Hace pocos días en estas páginas apareció una información sobre el hambre en el mundo. Al menos unos 2 mil millones de habitantes sufren hambre constante o están subalimentados; otros mil se hallan en precariedad. Es una fuente de la oleada migratoria que, junto al empequeñecimiento del mundo por la intensificación de los medios para movilizarse, ha creado gigantescos desplazamientos de poblaciones que tienen conmovidos a tantos países. En estos momentos, parece que nos hallamos en otra etapa de esta recurrencia de la historia universal: junto a las sociedades asentadas en determinado lugar, la traslación o migración es una de las formas de existencia de la población de nuestro planeta. El ser humano se originó en África y de ahí se expandió por doquier. Las migraciones vivifican a las diversas sociedades; también las pueden dislocar o producir su colapso.

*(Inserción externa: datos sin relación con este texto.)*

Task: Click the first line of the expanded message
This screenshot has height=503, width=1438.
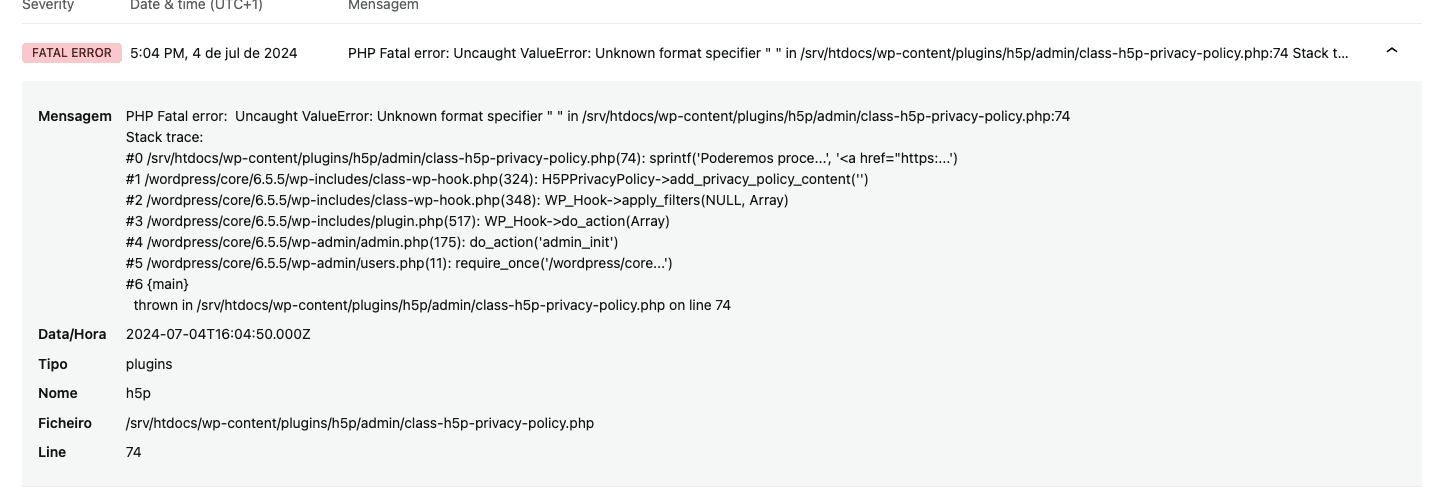Action: 598,116
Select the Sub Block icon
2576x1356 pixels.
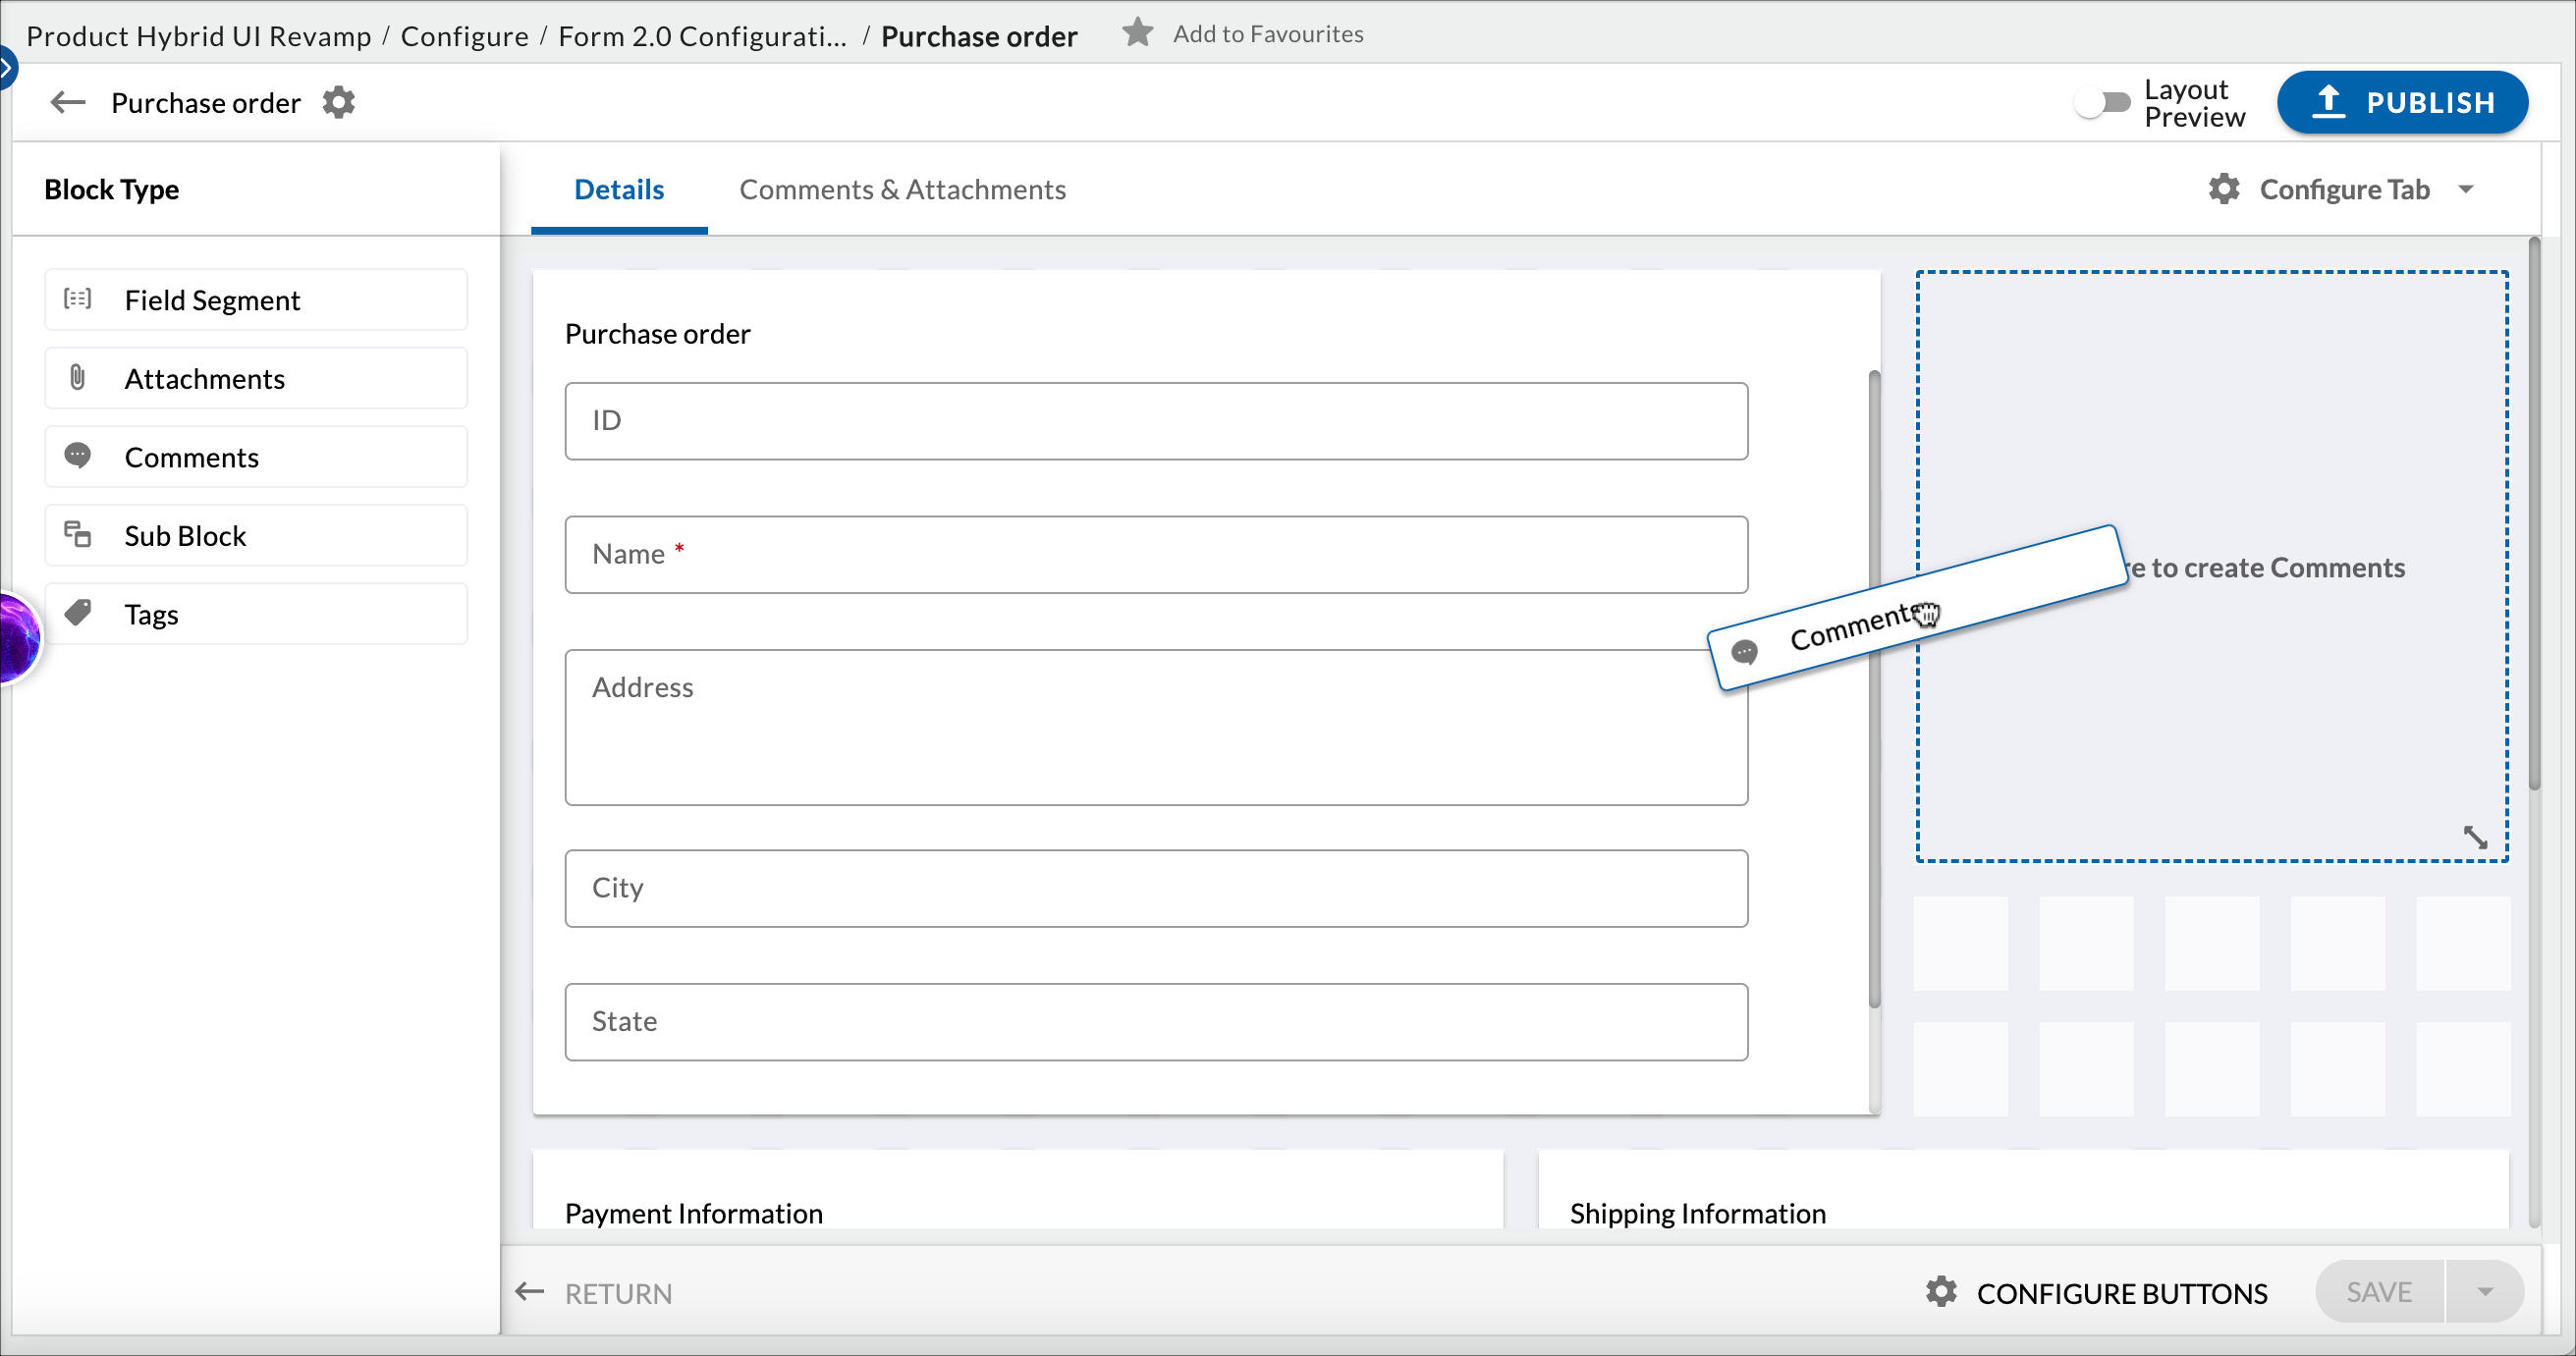(x=77, y=535)
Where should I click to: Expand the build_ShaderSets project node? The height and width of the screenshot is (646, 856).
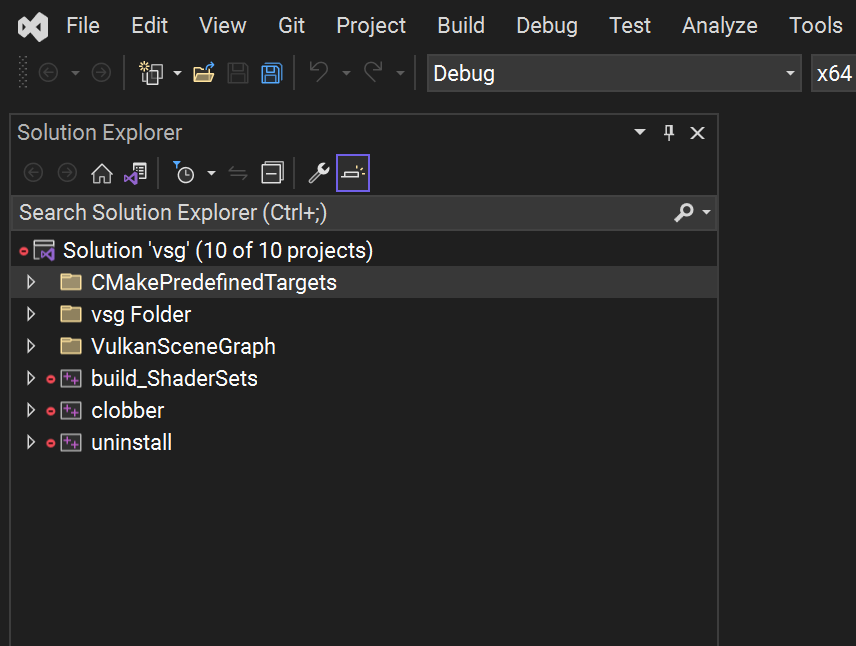click(30, 378)
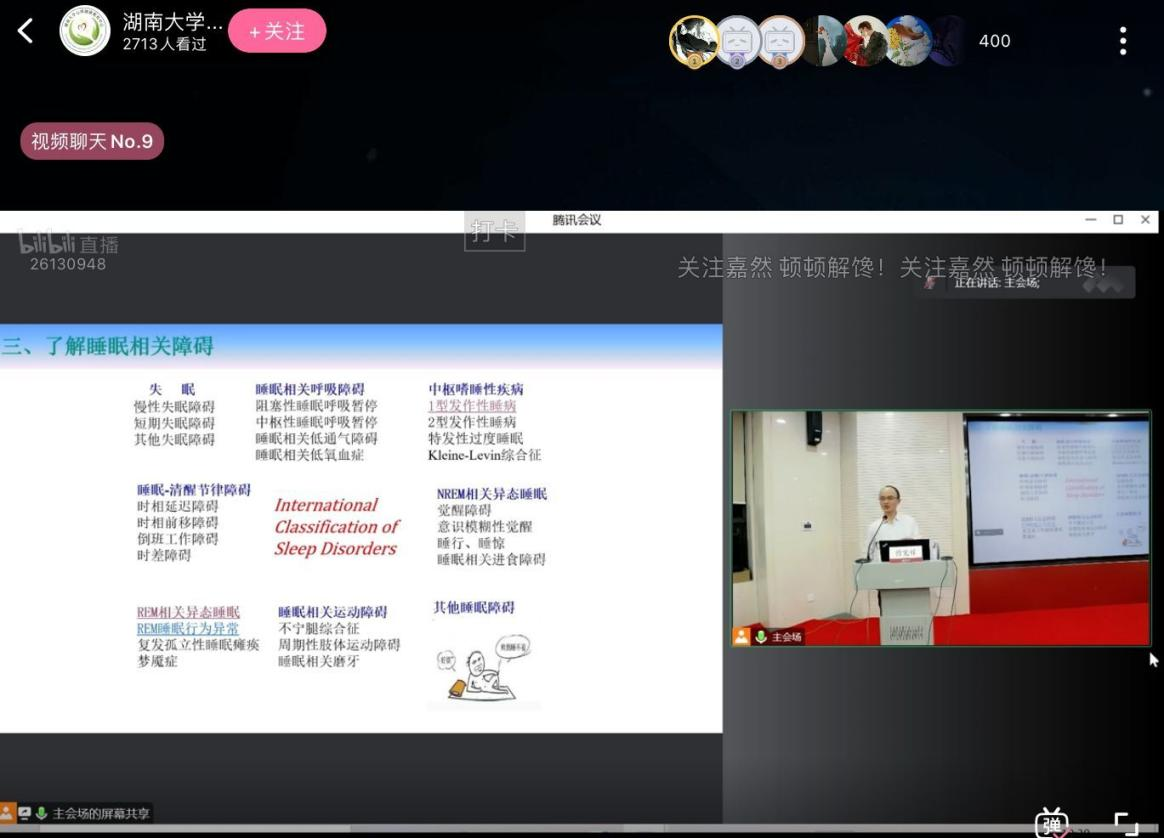The image size is (1164, 838).
Task: Click the green microphone icon by 主会场
Action: 760,637
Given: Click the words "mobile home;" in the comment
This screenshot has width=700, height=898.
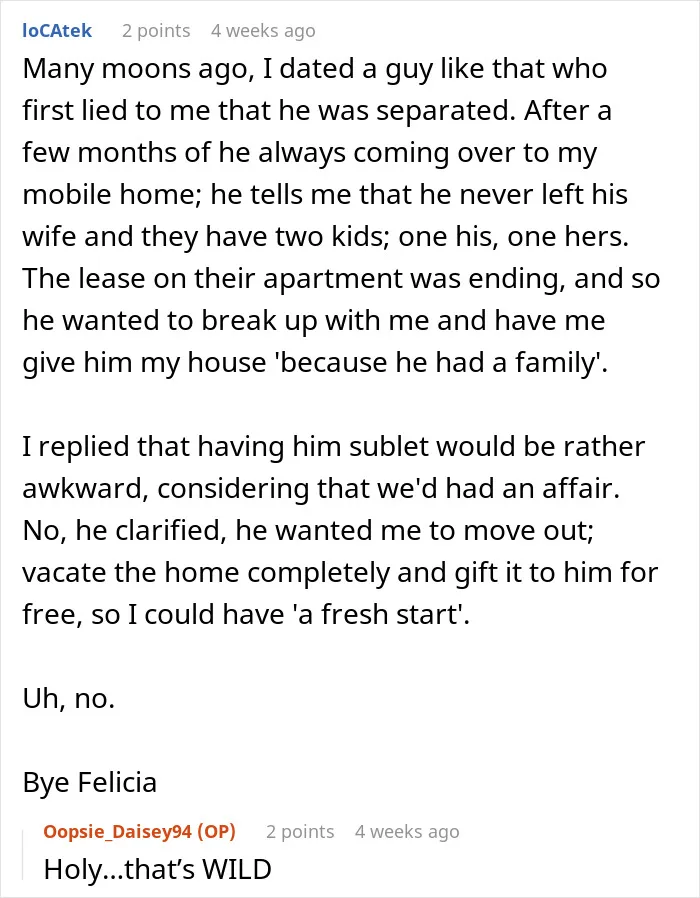Looking at the screenshot, I should point(109,195).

Porque si esos más de 2 mil millones deciden en un momento dado emigrar a los países donde hay un mínimo civilizado para subsistir en lo material, pondrían en entredicho —o en aniquilación segura— la misma fuente que los puede salvar. Los países a donde se dirigen son en lo principal dos regiones: Europa Occidental, EE.UU.-Canadá, y algunos más. Con una fracción de los 2 mil millones ya serían inviables. ¿Fantasía? ¿Alarmismo? Retruco que quienes abogan por la inmigración irrestricta no saben lo que dicen, están lejos de esa “ética de la responsabilidad” que tanto se ha recordado este año.

Existe otra fuente de la explosión migratoria, que es la del “Estado fallido” y de la pobreza del Estado de Derecho, que vuelve inseguros o insoportables a tantos países, y es casi inseparable del factor del hambre que la incentiva. Aquí escasea la capacidad política para establecer procedimientos e instituciones que organicen y hagan dinámicamente rutinario al cuerpo político, incluyendo al Estado. El subdesarrollo que conlleva pobreza solo ha sido superado cuando existe ese marco de un sistema político funcional al “orden espontáneo”, celebrado por los defensores de la economía de mercado; solo emerge con creatividad cuando se ha establecido un orden político eficaz y con legitimidad duradera. 

Gaddafi era un tirano; lo que lo sucedió ha desencadenado una tragedia mucho peor. Incluso hasta los autoritarismos más despóticos, si funcionan de una manera eficaz en ese orden mínimo, despiertan preocupación interna y externa sobre los derechos humanos que tenga sentido, como, por ejemplo, es el caso de Ruanda en la actualidad (no en la época del genocidio). La existencia de países desarrollados y con Estado de Derecho es la única esperanza de poblaciones forzadas o tentadas (con razón) a migrar, o por justo asilo político. Por algo ningún país marxista recibió jamás a inmigrantes. Y nadie se molesta en señalar el problema de los derechos humanos en Afganistán o Somalia, con décadas de conflicto interno, sin horizonte de arreglo. ¿Alguien sigue clamando por Siria? O ese conflicto invisible en varios países de América Latina, carcomidos por la violencia criminal. 

Lecciones para nuestro país: cuidémoslo. Tenemos un deber hacia los hermanos latinoamericanos —y deuda con los venezolanos— que se asumió en gran medida. Para la encrucijada actual se requiere un acuerdo equitativo con el resto de los países sudamericanos. Nuestra capacidad de absorción está directamente relacionada con el probable progreso económico y estabilidad política. Preocuparse de los problemas originados en la inmigración no es ignorar las catástrofes humanitarias, sino recordar los factores que primero las precaven. Cuidemos a Chile.